#### [Task objective]
The forum thread about the 3D Flex refinement error appears below, followed by the entries. List every post in that thread with its author and posting time.

#### [Passage provided]
=====

3D Flex refinement "Job process terminated abnormally"

ksheng · September 8, 2023, 3:06pm

Hi,

I was running 3D flex refinement on a smaller dataset (box size 400, particle number 9K), and it ran through. I would like to try an unbinned dataset with more particle (box size 506, particle num 16K). At first, we are not able to run because of memory issue, after we add more memory to GPU, it can run but got terminated in the middle, give us the following message:

RUNNING THE L-BFGS-B CODE

       * * *

Machine precision = 2.220D-16
N = 129554216 M = 10
This problem is unconstrained.

At X0 0 variables are exactly at the bounds

At iterate 0 f= 2.05504D+09 |proj g|= 2.99145D+03

python[53182]: segfault at 7f5a39578df0 ip 00007f7470618ff8 sp 00007ffd8f2724d0 error 6 in _lbfgsb.cpython-38-x86_64-linux-gnu.so[7f7470609000+17000]

Looking forward to any suggestions!

Thanks!
Kai

wtempel · September 8, 2023, 5:18pm

Hello @ksheng. Please can you email us the job report for this job.

wtempel · September 8, 2023, 6:03pm

Using the cluster JOBID (see Event Log), can you find out if the job was killed by the cluster resource manager and, if so, why?

ksheng · September 8, 2023, 6:07pm

I don’t think it was killed by the manager. We need to allocate the job to specific nodes, that was why it was held at first before we free the space.

wtempel · September 8, 2023, 6:23pm

This may be worth confirming with reference to the cluster job historic records/logs.
I wonder if increasing the
#SBATCH --mem= option from the current configuration (how? 1, 2) might help?

ksheng · September 8, 2023, 8:14pm

We tried on a node with 256GB RAM and RTXA6000 46GB RAM. It failed with python error (probably because it was running on AMD EPYC ?)

=====

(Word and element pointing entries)
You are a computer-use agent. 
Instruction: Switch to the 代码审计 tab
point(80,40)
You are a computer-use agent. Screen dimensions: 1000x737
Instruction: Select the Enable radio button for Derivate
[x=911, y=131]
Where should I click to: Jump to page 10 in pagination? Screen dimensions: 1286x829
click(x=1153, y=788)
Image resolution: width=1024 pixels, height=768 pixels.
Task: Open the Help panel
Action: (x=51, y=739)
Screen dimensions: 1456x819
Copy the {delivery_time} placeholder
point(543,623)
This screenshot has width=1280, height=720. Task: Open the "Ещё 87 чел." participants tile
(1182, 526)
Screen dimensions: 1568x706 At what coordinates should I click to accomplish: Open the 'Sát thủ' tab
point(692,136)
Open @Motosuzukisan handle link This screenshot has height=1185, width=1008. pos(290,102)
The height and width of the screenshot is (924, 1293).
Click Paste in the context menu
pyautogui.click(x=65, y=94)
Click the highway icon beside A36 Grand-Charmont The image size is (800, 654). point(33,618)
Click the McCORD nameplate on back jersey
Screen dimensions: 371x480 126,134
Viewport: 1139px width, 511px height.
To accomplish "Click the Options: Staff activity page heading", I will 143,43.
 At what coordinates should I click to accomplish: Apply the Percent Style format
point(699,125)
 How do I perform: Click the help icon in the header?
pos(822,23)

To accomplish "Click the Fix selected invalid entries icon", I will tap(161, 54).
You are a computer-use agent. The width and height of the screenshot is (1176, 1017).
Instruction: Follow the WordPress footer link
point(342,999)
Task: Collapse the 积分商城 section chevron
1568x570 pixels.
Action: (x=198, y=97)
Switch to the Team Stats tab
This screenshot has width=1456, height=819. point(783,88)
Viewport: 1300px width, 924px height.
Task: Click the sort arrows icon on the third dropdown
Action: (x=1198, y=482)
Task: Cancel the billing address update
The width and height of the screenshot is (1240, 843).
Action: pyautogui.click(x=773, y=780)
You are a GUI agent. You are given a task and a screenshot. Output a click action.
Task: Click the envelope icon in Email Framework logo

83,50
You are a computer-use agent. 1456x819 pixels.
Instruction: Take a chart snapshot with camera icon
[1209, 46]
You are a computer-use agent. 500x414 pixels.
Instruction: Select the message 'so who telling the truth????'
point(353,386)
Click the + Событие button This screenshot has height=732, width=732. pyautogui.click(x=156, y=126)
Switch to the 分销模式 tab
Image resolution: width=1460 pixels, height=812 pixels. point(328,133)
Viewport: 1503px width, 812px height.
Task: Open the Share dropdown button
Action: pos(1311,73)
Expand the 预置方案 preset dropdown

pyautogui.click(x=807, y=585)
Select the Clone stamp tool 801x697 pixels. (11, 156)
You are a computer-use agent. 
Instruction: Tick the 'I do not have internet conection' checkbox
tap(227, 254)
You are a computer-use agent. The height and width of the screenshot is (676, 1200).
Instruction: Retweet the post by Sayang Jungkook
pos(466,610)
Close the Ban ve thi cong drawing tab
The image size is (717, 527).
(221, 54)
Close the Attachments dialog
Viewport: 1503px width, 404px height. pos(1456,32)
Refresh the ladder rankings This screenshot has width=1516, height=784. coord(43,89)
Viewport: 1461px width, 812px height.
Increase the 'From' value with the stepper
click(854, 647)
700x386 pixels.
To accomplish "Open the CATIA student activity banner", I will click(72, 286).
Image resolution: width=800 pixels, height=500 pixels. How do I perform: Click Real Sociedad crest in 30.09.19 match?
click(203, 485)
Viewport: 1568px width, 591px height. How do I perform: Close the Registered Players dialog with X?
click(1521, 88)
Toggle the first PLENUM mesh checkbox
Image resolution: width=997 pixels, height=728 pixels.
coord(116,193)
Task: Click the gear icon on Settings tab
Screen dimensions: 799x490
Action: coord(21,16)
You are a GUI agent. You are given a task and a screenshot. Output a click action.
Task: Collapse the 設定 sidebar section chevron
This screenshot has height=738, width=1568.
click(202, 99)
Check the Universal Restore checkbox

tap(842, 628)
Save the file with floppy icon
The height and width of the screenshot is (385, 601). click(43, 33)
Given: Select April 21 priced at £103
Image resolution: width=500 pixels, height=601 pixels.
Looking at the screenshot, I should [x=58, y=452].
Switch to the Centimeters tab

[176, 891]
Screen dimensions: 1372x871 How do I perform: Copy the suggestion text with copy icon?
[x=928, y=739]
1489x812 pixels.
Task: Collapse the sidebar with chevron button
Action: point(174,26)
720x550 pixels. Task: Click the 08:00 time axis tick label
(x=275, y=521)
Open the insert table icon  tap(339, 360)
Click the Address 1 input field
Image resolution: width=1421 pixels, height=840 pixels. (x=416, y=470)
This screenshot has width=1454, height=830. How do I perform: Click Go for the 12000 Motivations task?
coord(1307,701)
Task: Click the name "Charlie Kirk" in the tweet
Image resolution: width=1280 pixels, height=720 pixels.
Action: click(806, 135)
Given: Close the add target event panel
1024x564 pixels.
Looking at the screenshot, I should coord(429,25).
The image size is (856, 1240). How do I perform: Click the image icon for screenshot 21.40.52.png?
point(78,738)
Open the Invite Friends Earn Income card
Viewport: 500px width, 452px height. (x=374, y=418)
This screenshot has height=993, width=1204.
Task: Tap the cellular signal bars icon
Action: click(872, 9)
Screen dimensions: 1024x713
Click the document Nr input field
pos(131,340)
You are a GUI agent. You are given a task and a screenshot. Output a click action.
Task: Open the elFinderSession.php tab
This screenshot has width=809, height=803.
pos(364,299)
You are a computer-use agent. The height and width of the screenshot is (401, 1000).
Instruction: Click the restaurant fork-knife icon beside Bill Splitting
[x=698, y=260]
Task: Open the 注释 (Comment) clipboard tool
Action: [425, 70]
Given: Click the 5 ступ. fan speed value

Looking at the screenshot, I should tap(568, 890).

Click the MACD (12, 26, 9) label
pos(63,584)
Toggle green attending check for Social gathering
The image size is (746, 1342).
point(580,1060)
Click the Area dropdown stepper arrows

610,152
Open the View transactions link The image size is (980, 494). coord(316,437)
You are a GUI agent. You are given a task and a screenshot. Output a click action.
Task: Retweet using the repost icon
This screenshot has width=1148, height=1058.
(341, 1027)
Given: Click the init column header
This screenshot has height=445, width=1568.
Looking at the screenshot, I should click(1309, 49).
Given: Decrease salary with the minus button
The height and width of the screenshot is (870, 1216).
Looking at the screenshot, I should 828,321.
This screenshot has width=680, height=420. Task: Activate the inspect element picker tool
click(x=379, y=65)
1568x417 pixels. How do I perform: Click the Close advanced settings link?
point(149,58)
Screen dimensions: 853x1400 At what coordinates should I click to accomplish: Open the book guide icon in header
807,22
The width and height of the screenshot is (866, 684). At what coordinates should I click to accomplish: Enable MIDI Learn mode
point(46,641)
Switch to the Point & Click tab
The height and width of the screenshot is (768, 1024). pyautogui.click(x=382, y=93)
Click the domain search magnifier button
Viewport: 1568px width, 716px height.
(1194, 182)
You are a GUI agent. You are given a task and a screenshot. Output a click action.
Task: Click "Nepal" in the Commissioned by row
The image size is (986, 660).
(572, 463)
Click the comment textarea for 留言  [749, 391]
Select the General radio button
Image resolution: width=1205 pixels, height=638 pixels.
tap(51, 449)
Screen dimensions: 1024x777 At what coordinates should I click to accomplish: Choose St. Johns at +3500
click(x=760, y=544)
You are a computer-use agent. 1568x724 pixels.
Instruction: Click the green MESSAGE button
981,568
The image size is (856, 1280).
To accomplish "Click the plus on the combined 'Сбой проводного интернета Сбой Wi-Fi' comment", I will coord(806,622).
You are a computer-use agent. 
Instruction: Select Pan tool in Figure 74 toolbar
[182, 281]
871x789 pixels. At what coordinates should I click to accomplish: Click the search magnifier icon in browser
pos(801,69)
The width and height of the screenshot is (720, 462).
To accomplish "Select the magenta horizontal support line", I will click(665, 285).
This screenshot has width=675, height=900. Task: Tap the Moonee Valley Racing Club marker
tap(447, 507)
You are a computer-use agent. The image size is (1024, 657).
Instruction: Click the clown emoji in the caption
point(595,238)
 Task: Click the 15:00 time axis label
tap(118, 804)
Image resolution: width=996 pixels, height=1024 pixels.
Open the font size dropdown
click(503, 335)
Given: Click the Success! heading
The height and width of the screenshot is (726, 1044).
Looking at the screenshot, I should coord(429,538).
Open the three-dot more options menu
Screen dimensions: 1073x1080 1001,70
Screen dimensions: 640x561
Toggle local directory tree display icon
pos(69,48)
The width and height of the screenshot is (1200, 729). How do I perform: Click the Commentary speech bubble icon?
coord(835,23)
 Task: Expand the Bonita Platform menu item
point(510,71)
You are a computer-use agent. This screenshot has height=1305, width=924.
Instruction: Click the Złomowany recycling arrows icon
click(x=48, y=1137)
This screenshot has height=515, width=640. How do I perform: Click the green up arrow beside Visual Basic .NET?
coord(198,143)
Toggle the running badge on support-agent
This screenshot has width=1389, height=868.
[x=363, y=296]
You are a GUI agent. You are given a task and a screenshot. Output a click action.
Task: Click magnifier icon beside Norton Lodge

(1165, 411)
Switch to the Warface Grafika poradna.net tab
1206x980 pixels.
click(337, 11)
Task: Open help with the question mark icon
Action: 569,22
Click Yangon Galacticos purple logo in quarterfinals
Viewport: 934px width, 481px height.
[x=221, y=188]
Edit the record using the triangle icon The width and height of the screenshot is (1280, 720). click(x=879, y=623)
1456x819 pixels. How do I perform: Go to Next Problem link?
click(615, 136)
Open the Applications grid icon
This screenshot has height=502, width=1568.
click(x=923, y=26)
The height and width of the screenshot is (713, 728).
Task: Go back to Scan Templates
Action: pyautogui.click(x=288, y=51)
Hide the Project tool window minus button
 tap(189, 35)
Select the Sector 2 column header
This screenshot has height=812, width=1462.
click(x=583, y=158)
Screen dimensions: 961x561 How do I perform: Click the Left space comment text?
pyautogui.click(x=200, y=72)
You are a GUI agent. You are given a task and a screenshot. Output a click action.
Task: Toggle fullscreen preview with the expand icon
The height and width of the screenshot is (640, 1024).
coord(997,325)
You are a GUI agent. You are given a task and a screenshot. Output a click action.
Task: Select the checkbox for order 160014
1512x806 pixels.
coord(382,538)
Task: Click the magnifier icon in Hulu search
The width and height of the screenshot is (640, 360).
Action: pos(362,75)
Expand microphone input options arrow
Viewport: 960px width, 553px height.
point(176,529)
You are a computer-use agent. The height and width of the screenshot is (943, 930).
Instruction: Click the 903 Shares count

=====

#### [Task output]
- ksheng, September 8, 2023, 3:06pm
- wtempel, September 8, 2023, 5:18pm
- wtempel, September 8, 2023, 6:03pm
- ksheng, September 8, 2023, 6:07pm
- wtempel, September 8, 2023, 6:23pm
- ksheng, September 8, 2023, 8:14pm